Allies could do more in Mideast, NATO chief says after Trump calls on members to step up
NATO Secretary-General Jens Stoltenberg said Thursday the alliance can do more in the Middle East but stopped short of detailing how allies might satisfy President Donald Trump’s demand that they become more involved in the region.
“NATO has the potential to contribute more to regional stability and the fight against international terrorism,” Stoltenberg told reporters at the alliance’s headquarters in Brussels.
A day earlier, Trump called on NATO to get more involved in the Middle East, where tensions have soared after the U.S. killed a top Iranian general last week.
Trump and Stoltenberg spoke by phone Wednesday after the U.S. president, in an address to Americans following Iranian retaliatory strikes for the killing of Maj. Gen. Qassem Soleimani, urged allies to step up.
NATO has about 500 troops in a training mission in Iraq, but that effort has been suspended in light of security concerns in the country. The allies have said the mission could resume in the future.
It was not immediately clear what Trump wants from NATO or what more the alliance, already heavily involved in detering Russian aggression in Europe, could do. It was too early to go into specifics, Stoltenberg said.

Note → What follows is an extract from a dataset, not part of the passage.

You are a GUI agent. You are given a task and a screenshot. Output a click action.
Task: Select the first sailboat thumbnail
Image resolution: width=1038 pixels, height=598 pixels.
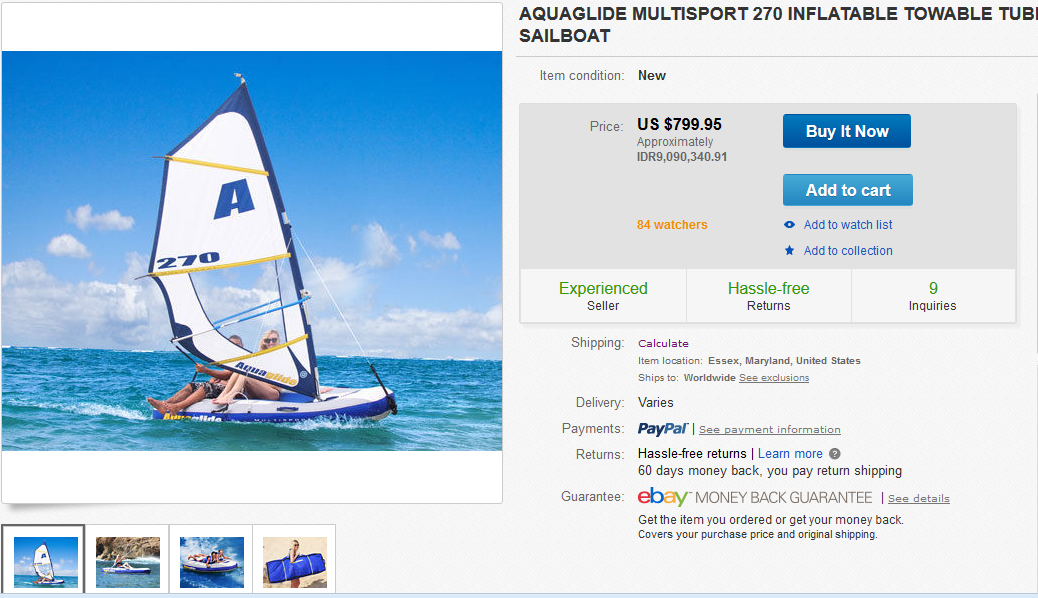43,560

Trump has made increasing defense spending by NATO allies a top foreign policy priority but he also has called on the organization to focus more on terrorism threats and play a role in countering the Islamic State group.
In 2017 NATO formally joined the U.S.-led coalition to counter ISIS. Stoltenberg said the priority for NATO in general is training local forces to fight against terrorism.
“What president Trump called for yesterday was more NATO involvement and we are looking into what more we can do,” he said. “I will not speculate about the outcome.”